● **WRITTEN INSTRUCTION**
Please return every line below that contains the string "each", treating uppercase and lowercase as different.

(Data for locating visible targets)

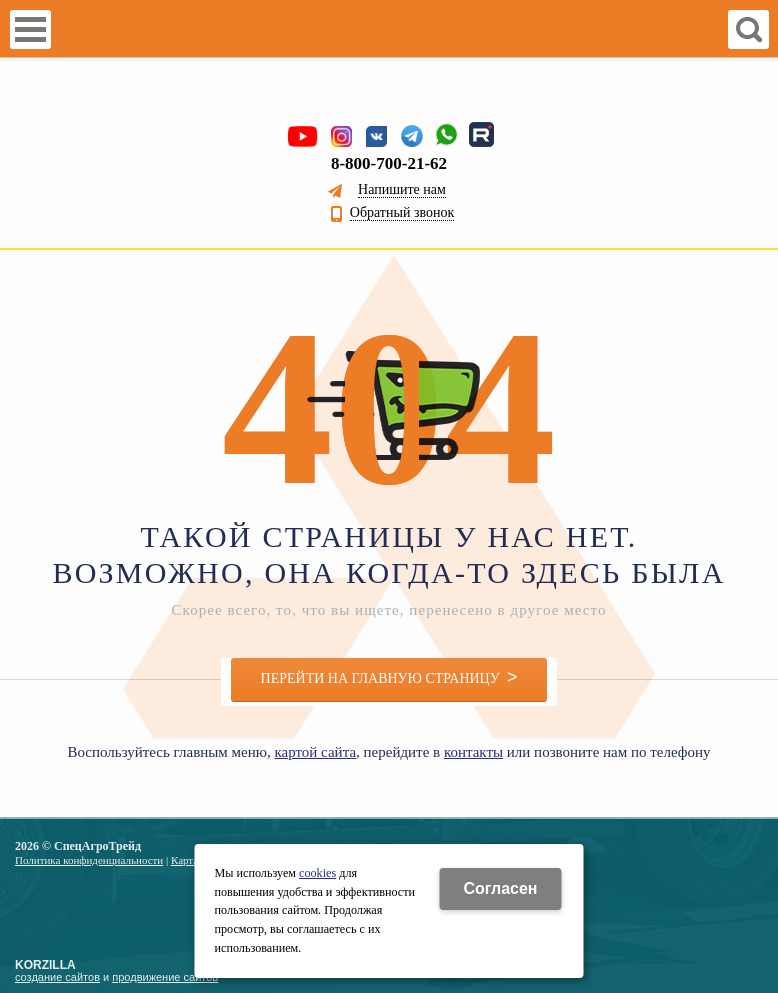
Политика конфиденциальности (89, 860)
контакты (473, 752)
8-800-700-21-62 (389, 163)
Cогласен (500, 888)
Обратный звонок (402, 213)
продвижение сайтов (165, 977)
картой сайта (315, 752)
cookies (317, 873)
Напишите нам (402, 190)
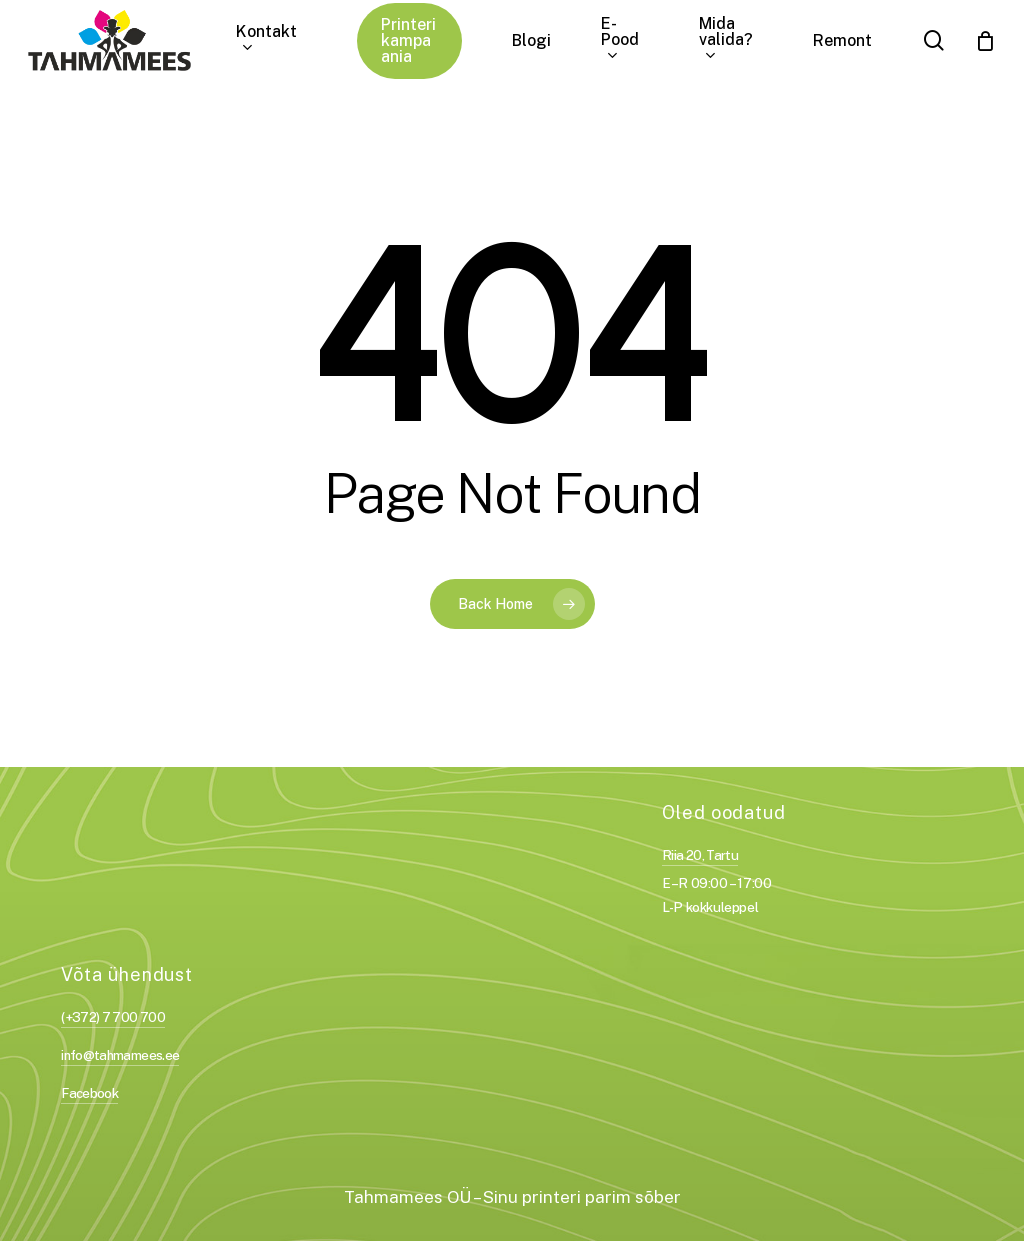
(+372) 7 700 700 (112, 1017)
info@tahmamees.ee (120, 1055)
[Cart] (985, 41)
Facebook (89, 1093)
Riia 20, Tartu (700, 855)
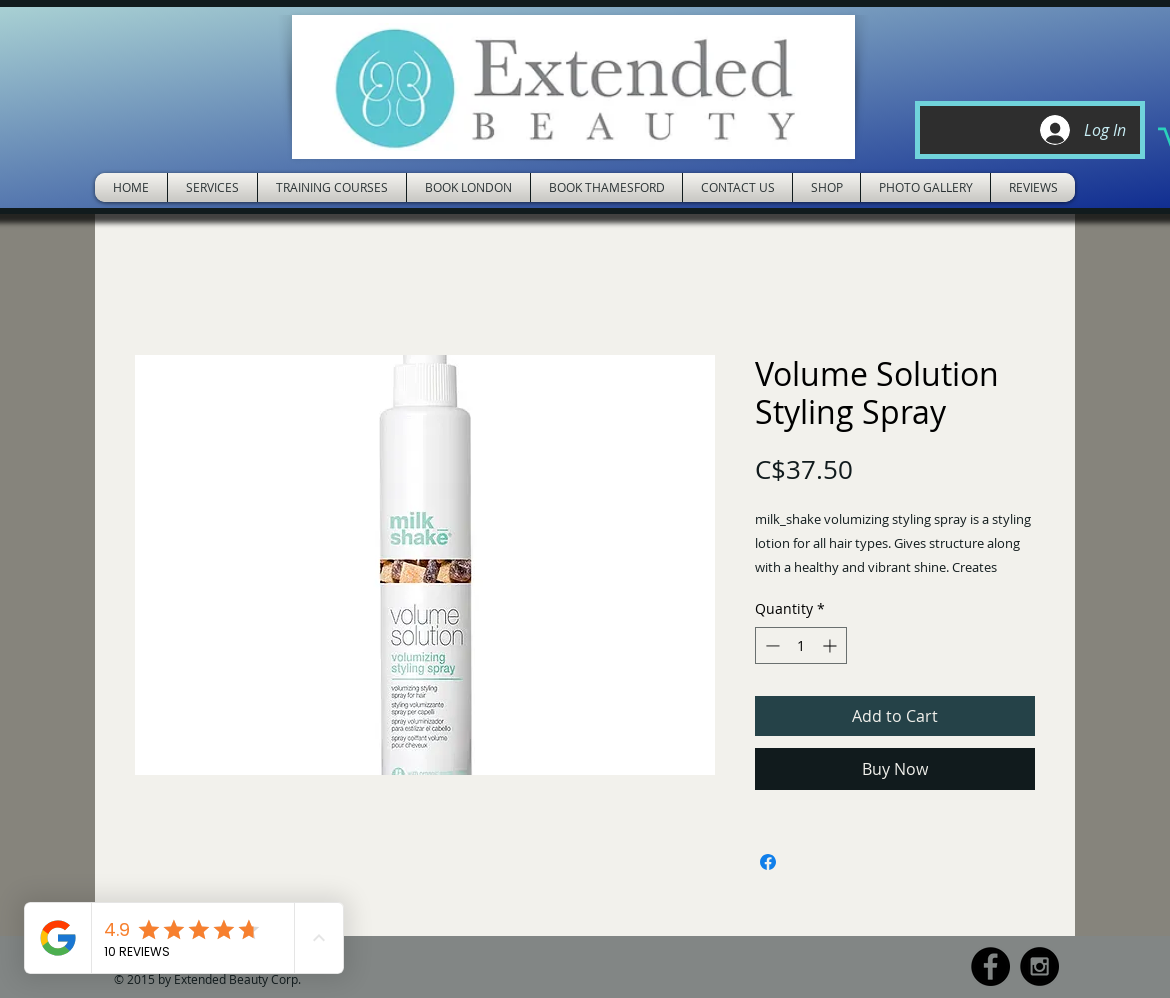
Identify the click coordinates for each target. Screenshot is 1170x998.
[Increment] (831, 645)
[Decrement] (770, 645)
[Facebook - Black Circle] (990, 966)
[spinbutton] (801, 645)
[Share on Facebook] (768, 862)
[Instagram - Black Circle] (1039, 966)
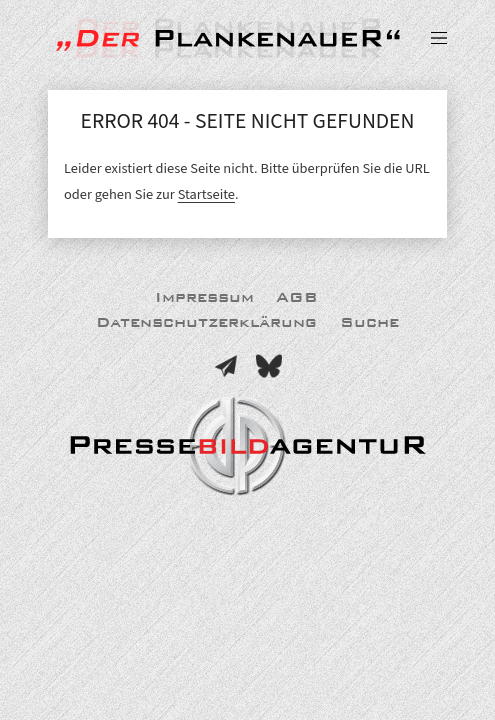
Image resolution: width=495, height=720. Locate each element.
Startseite (206, 194)
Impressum (204, 297)
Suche (369, 322)
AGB (297, 297)
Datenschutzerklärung (206, 322)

● **EXPECTED OUTPUT**
Identify the click coordinates for each target. Screenshot is 1170x998.
Image resolution: width=495, height=720. Locate each element.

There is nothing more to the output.